Por que não “Pessoas Primeiro”?
Sem entrar na discussão sobre as medidas anunciadas e o seu putativo impacto, a minha atenção fixou-se no dispositivo de comunicação política e, em particular, na ideia de “Famílias Primeiro”.
O anúncio das medidas anti-inflação, pelo primeiro-ministro, a 5 de setembro, conferiu ampla projeção à expressão “Famílias Primeiro”. Nas primeiras páginas dos diários generalistas de âmbito nacional do dia seguinte são publicadas fotografias do acontecimento, ainda que com enquadramentos distintos. No PÚBLICO, a fotografia, com o chefe de Governo em plano principal, ocupa a quase totalidade da primeira página, notando-se um efeito luminoso sobre a parte do púlpito em que se exibe o slogan. O mesmo protagonismo ocorre no Jornal de Notícias, mas a imagem mostra apenas António Costa, sem frase. No Correio da Manhã, a mensagem política é essencialmente traduzida nos títulos. O Diário de Notícias e o i optaram por não colocar na primeira página qualquer fotografia da conferência de imprensa.
No dia 6 de setembro, a expressão deu lugar ao conceito o “Programa Famílias Primeiro”, explicado em detalhe, em conferência de imprensa, por quatro ministros (Finanças, Ambiente e Ação Climática, Infraestruturas e Habitação, Trabalho, Solidariedade e Segurança Social). Em cenário de fundo surgem seis ícones, dois dos quais simbolizando figuras humanas, correspondentes a “Crianças e Jovens” e a “Pensionistas”. Estes últimos, por seu turno, são representados por uma eloquente bengala… Os termos “família” e “apoio às famílias” naturalizaram-se nos dias seguintes no espaço público.
Sem entrar na discussão sobre as medidas anunciadas e o seu putativo impacto, a minha atenção fixou-se no dispositivo de comunicação política e, em particular, na ideia de “Famílias Primeiro”. Afinal, parte das medidas destina-se a indivíduos, como a compensação de rendimentos por um inédito pagamento extraordinário de 125 euros a cada cidadão com rendimento até 2700 euros mensais. Há também ações dirigidas a “descendentes”, assim designados, nomeadamente, o pagamento extraordinário de 50 euros por cada um, criança ou jovem até 24 anos, a cargo.

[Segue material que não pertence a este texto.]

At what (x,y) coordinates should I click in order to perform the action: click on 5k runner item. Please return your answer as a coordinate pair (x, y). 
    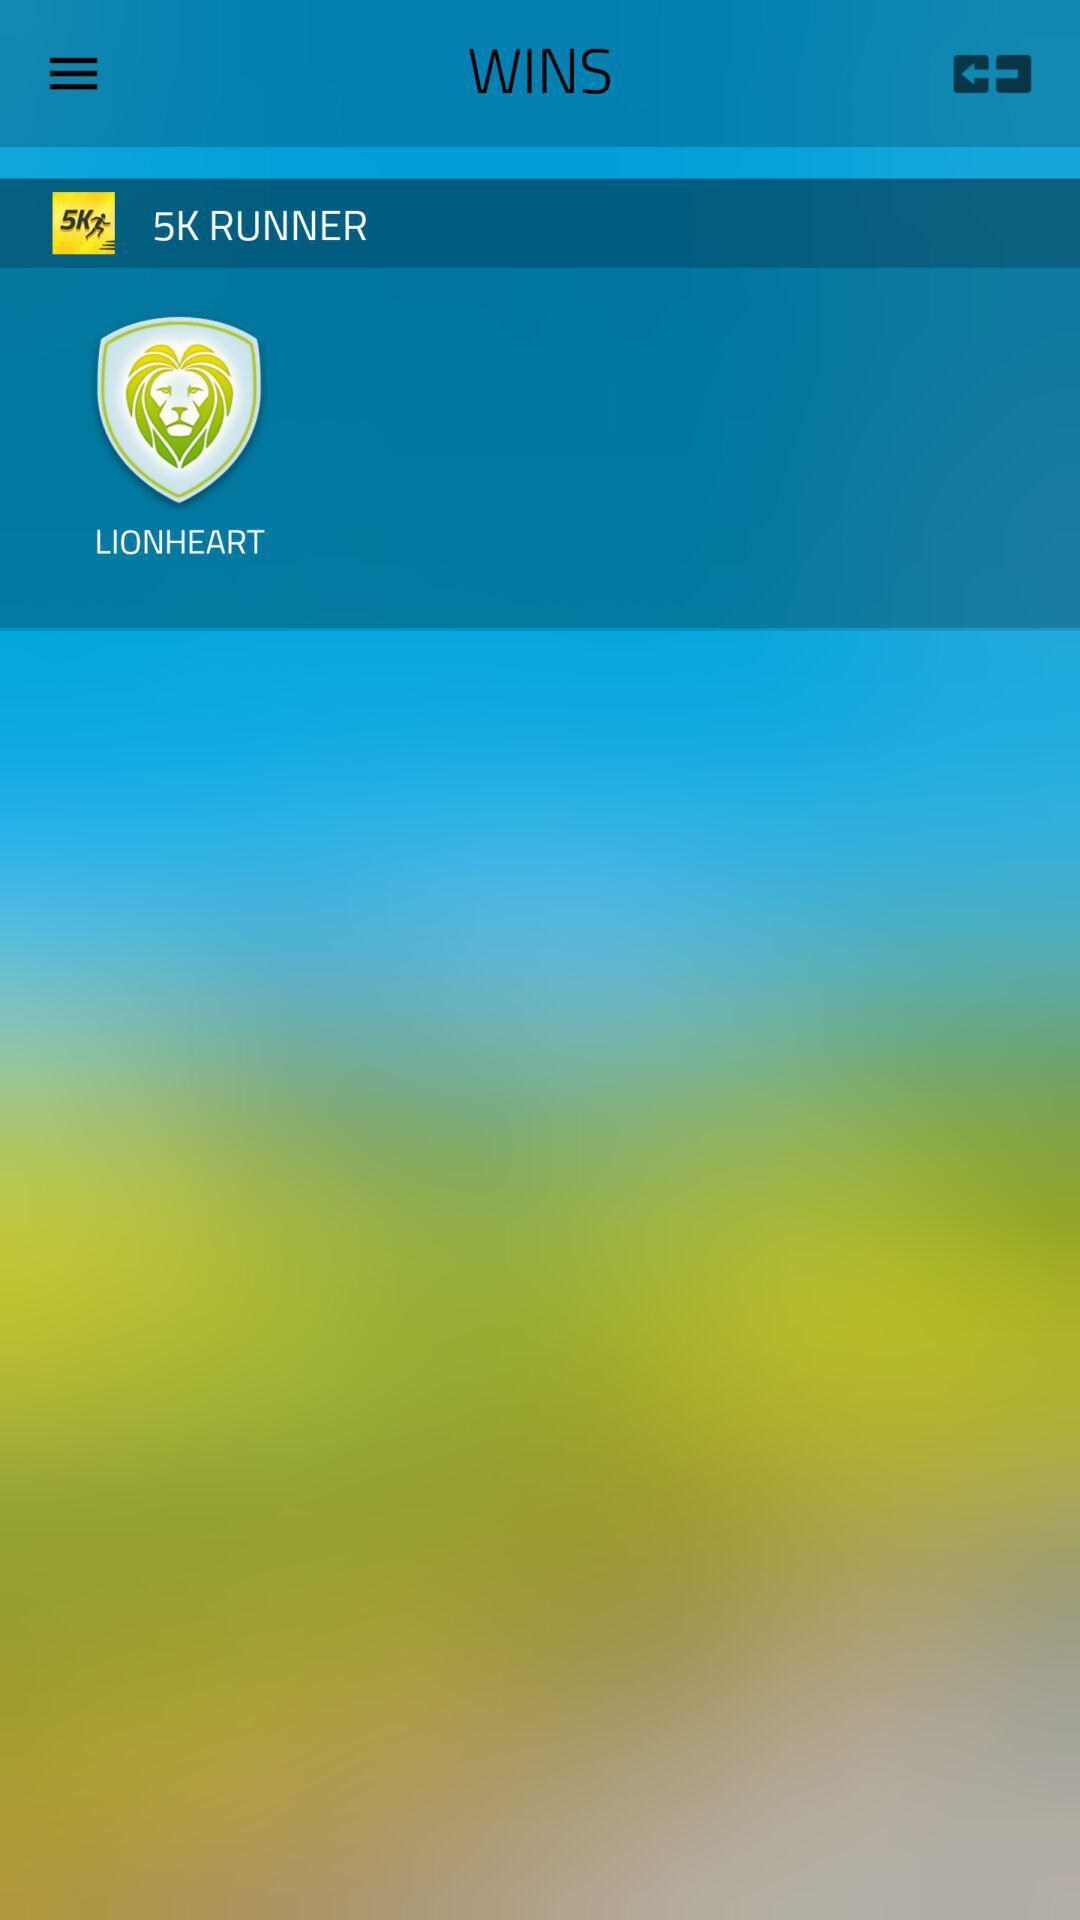
    Looking at the image, I should click on (441, 223).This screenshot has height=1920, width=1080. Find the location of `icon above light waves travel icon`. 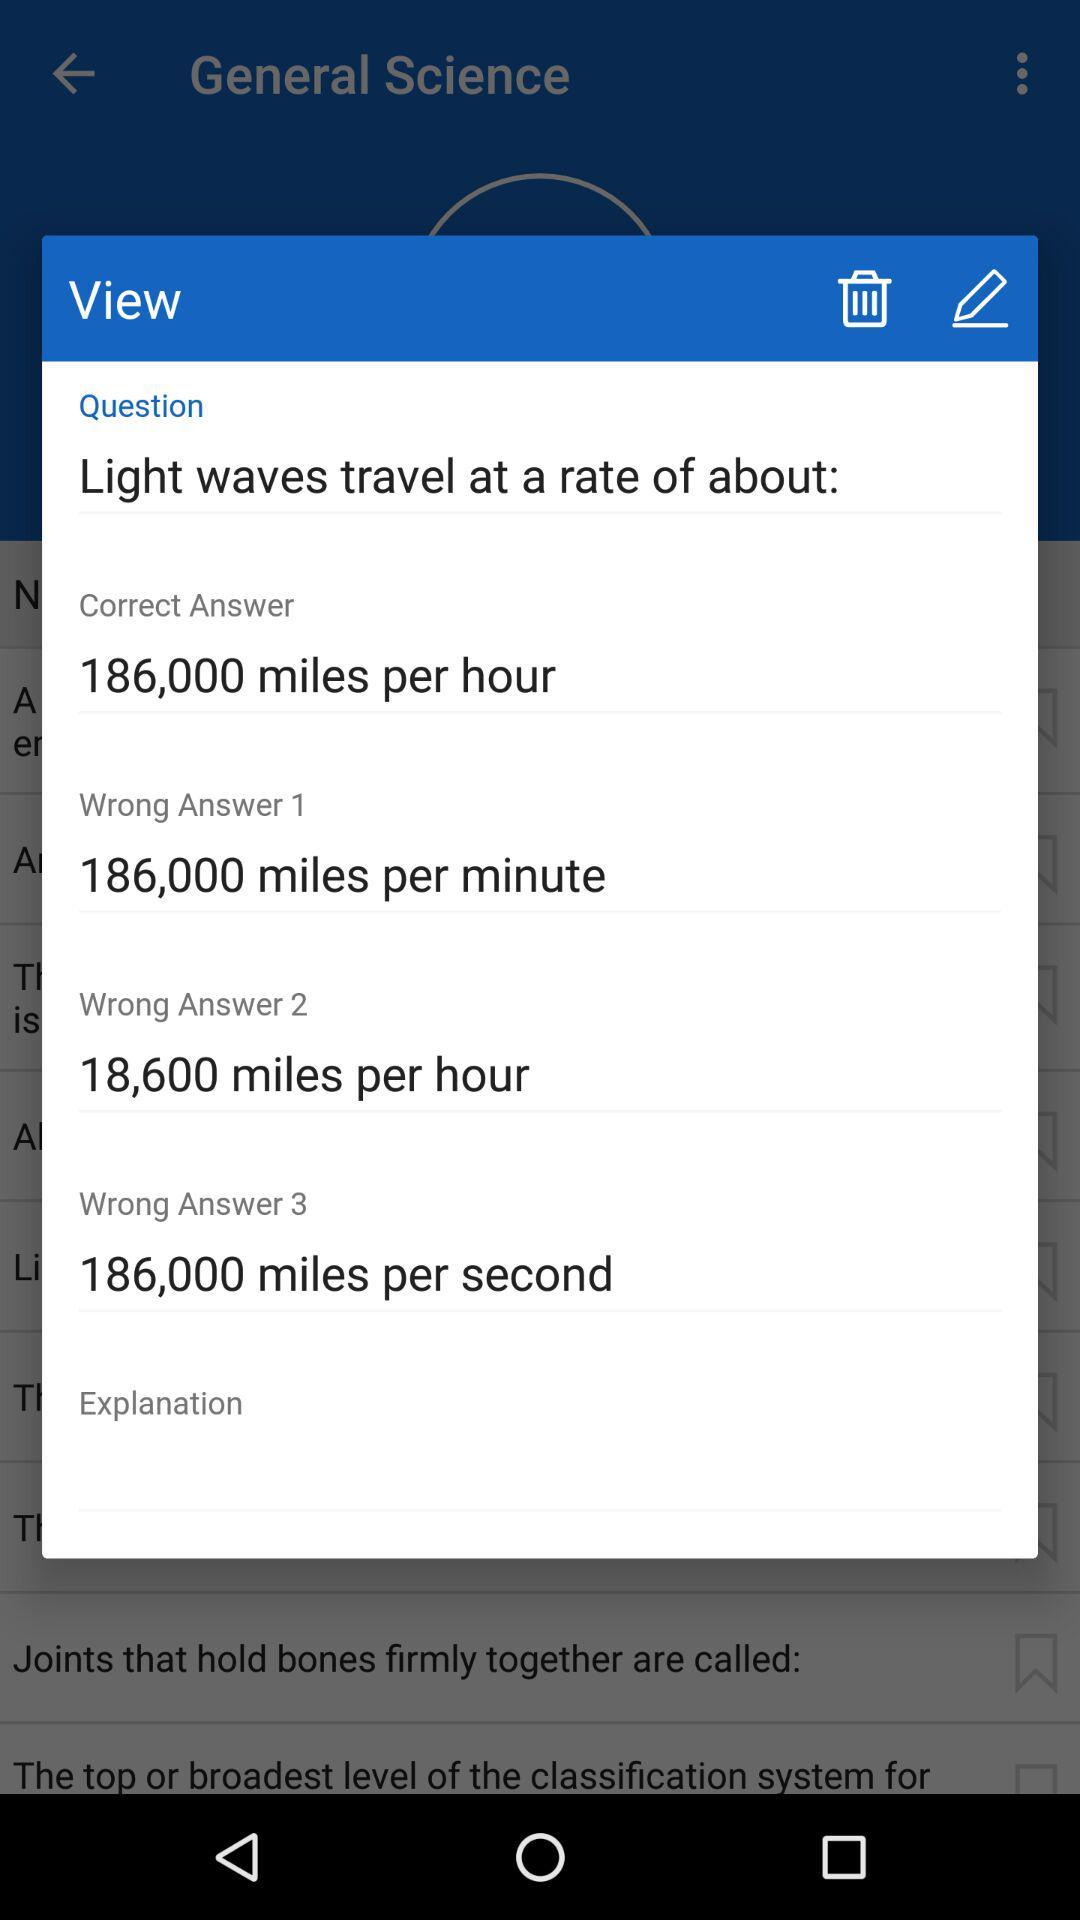

icon above light waves travel icon is located at coordinates (979, 297).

Porém, há de facto uma concretização do conceito de “família” (ver o Portal do Governo), mobilizado para ilustrar o impacto de algumas das medidas. Assim, “por exemplo”, um “casal com dois filhos” receberá em outubro um pagamento extraordinário de 350 euros ou beneficiará de uma poupança de 10% na fatura do gás caso mude para o mercado regulado.
Esta comunicação do primeiro-ministro parece assentar num arquétipo de “família”. Ora, se houve instituição social que se reconfigurou profundamente nas últimas décadas foi precisamente esta. A Constituição consagra a igualdade a diversas entidades familiares e juridicamente tende-se para o reconhecimento de novos modelos familiares.
Ocorreu-me também que é bastante significativa em Portugal a percentagem da população que vive sozinha ou que não se junta a outros ocupantes de um alojamento. Nas análises estatísticas são as “famílias unipessoais”. Procurando informação oficial, segundo os Censos de 2021 e citando a Pordata, em 2021 projetava-se a existência de cerca 1.027.924 “famílias clássicas unipessoais” em Portugal, ou cerca de 25% do total de famílias. Em 2011, uma parcela de 47% deste grupo tinha mais de 65 anos.
Facto é que vivemos um momento de intenso e polarizado debate público e político sobre modelos familiares. Para muitos, o Estado não deve imiscuir-se em certas dimensões relacionadas com conceções valorativas e de vida, que entendem caber em exclusivo à educação no seio familiar. Sendo complexo traçar fronteiras entre esfera familiar e escolar, têm existido acusações de que os poderes públicos contribuem para a degradação da família enquanto instituição social.
A opção que funda a estratégia de comunicação política do Governo, convocando um certo modelo de família mas dirigindo na prática as medidas aos indivíduos, parece “piscar o olho” a faixas mais conservadoras da sociedade, no quadro, não se ignora, de deslocação da representação política institucional à direita. Interrogo-me se o conceito de “Famílias Primeiro”, em primeiro plano na cenografia e performance de António Costa, englobará o quarto da população portuguesa que, na prática, vive ou está sozinha. Faz sentido continuar a representar o “pensionista” com uma bengala? Se as “famílias” estão primeiro, o que fica em segundo lugar nesta priorização política? E a família-padrão em que se funda a mensagem, “casal com dois filhos”, não reifica uma ideia de família tradicional que a própria evolução constitucional, legal e social transcende?
Tenho para mim que teria sido decisivamente mais inclusivo apostar no slogan “Pessoas Primeiro”.